Para Daniel Gorjão há a expectativa de que o ato político de hoje se torne corrente e adquira normalidade, "daqui por uns anos”, como disse à Lusa, no final de um ensaio da peça "Tudo Sobre a Minha Mãe", a partir do texto de Samuel Adamson, sobre o filme homónimo de Pedro Almodóvar, que se estreia esta quarta-feira no Teatro S. Luiz, em Lisboa, com tradução de Hugo van der Ding.

Pegar em 2023 numa peça que se estreou em 2007, a partir de um filme realizado em 1999, permitiu também levar para o palco “outro olhar” sobre questões que já eram atuais no filme, mas que hoje ganham outra dimensão, afirmou Gorjão, a propósito de ter aberto um 'casting' para a encenação, e de ter encontrado uma atriz trans que pudesse fazer o papel de Agrado, figura antes desempenhada por uma atriz e por um ator gay.

“Não pelo objeto em si, porque não mexemos na história, mas pela forma como percecionamos o objeto à luz do que é a sociedade hoje em dia”, sublinhou o diretor artístico.

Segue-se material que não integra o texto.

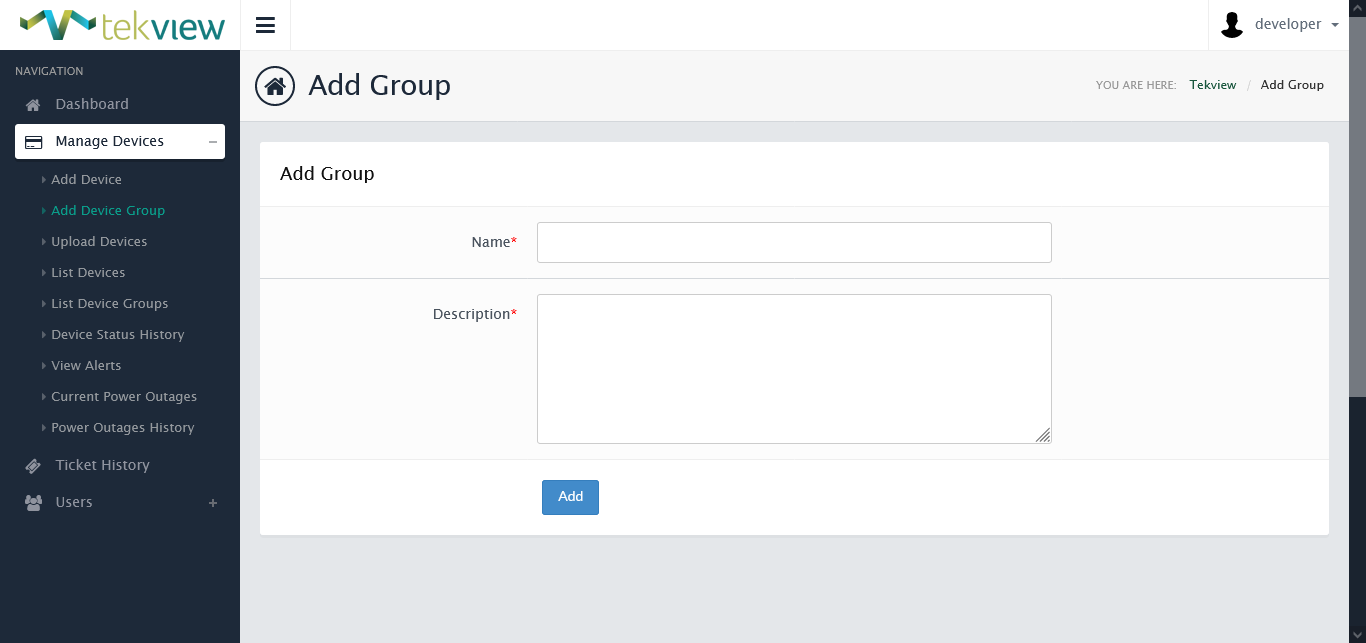
Task: Focus the Name text field
Action: 794,243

A título de exemplo citou o facto de, no filme, a personagem Agrado ter sido interpretada pela atriz Antonia San Juan; na versão do dramaturgo australiano adaptada para teatro e estreada oito anos mais tarde, em 2007, no Old Vic, em Londres, a personagem foi desempenhada por um “ator gay, um homem 'queer'” e, na versão que agora dirige, quase 24 anos após a estreia em filme, ser interpretada por uma mulher trans.

Tudo Sobre a Minha Mãe
créditos: estellevalentephotography

Apesar de se contar sempre a mesma história, esta sofre alterações de perceção, de inclusão e de representatividade ao longo do tempo. Por isso, é “muito importante” que Agrado seja agora representada por Gaya de Medeiros, disse.

Podia "ser outra atriz qualquer, 'cis' ou um homem gay travestido, mas, neste momento, em que essa questão é tão aberta na nossa sociedade, e em que o acesso de minorias ao mercado de trabalho e a sua representatividade está tão na ordem do dia, foi muito importante abrir um 'casting' e encontrar uma atriz trans que pudesse fazer o papel”, frisou.

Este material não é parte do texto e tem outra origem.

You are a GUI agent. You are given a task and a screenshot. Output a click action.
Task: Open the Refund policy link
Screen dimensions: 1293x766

O facto de, no futuro, "escolher Gaya de Medeiros não ser um 'statement', mas ser normal", e de poder vir a escolhê-la "para fazer qualquer papel feminino”, é vontade do encenador que, no entanto, admite uma necessidade de "mudança em consciência, com ação e 'step by step'”, por só assim ter "consistência", disse Daniel Gorjão à Lusa.

Por estar ciente de “estarmos a viver no tempo da mudança e a senti-la”, o diretor artístico da peça entende que, por ter “um lugar de privilégio”, se sente na obrigação de fazer escolhas.

Assim, afirma que gostaria que o papel de Lola também tivesse sido interpretado por uma mulher trans, o que “em termos de produção não foi possível, já que o ator teve de se desdobrar em mais do que um papel”.

Agrado
'Tudo Sobre a Minha Mãe', de Pedro Almodóvar

“Mas se há possibilidade de o fazer, pois então vamos fazê-lo”, porque também é “nossa obrigação dar corpo e voz a outros corpos”, uma constante no trabalho realizado tanto no Teatro do Vão como no de programador.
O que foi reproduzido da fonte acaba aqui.